Which is the kind of horror case of trying to do everything with clever little pieces of micro-format.

Now, the argument between XML and JSON is less of a big deal, except XML gets wishy-washy with whitespace in some ways which frustrate me. JSON number handling is screwy, it's true. I'd be tempted by CBOR if there were no other considerations - and I'd love to write a JMAP-over-CBOR or JMAP-over-ASN.1 or whatever at some point.

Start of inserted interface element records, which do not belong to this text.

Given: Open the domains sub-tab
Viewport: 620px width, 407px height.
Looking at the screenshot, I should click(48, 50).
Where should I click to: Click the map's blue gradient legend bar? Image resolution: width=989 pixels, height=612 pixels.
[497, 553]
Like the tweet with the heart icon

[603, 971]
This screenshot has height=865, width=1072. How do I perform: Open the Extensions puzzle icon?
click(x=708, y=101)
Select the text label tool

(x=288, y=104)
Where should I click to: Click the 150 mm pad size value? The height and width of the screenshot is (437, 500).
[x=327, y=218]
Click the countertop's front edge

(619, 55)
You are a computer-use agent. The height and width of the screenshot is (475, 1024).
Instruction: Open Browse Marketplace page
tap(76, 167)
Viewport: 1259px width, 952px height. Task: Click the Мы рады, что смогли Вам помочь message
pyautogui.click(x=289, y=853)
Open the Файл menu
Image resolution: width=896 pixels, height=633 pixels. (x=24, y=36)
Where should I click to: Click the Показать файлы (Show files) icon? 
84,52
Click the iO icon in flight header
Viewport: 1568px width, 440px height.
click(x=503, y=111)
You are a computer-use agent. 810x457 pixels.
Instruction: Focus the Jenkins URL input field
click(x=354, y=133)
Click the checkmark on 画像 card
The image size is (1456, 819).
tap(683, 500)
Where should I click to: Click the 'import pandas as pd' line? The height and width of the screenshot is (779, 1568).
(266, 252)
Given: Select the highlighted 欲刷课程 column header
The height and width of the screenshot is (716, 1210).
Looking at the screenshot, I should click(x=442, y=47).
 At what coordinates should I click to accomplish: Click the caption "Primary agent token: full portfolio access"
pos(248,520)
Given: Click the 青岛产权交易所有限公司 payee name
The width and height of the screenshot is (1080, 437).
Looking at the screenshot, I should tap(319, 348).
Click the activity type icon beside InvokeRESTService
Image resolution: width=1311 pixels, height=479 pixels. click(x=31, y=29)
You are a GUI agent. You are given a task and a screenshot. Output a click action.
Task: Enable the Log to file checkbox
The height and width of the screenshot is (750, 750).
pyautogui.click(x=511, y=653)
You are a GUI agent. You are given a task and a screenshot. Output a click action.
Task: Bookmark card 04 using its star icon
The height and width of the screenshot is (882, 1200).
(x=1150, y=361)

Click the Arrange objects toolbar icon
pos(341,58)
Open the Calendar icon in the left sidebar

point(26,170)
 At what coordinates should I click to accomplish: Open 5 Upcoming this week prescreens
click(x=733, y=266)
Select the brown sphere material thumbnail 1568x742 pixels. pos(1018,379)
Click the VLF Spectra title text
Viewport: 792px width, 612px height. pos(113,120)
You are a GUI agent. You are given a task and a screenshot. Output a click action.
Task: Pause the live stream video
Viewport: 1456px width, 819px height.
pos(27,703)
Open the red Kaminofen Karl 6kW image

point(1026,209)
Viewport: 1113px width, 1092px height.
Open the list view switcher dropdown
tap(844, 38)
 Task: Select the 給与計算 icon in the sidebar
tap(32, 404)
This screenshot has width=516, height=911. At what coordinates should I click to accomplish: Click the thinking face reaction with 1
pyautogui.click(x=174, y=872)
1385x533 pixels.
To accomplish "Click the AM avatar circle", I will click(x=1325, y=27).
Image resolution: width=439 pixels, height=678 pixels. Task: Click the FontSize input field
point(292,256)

But you can very easily structure non-binary data in and out of JSON reliably, and everyone can get a parser which works. That's a big win. It's fine to disregard edge cases if you stay away from the edges - for example if you're serialising integers between 0 and 1000 then the fact that your datatype isn't 256 bit clean isn't a big deal. Same way you can use Newtonian physics when dealing with sprinters - but I don't think that race organisers have little concern for running a race correctly because they don't factor in relativity.

So we kept JMAP in the safe subset of JSON, because it's the best format for a whole lot of other reasons.



Specifically, JMAP explicitly requires I-JSON (https://tools.ietf.org/html/rfc8620#section-1.5).

If, for example, you try sending a request with duplicated keys in an object, the JMAP server will reject your request with the urn:ietf:params:jmap:error:notJSON error.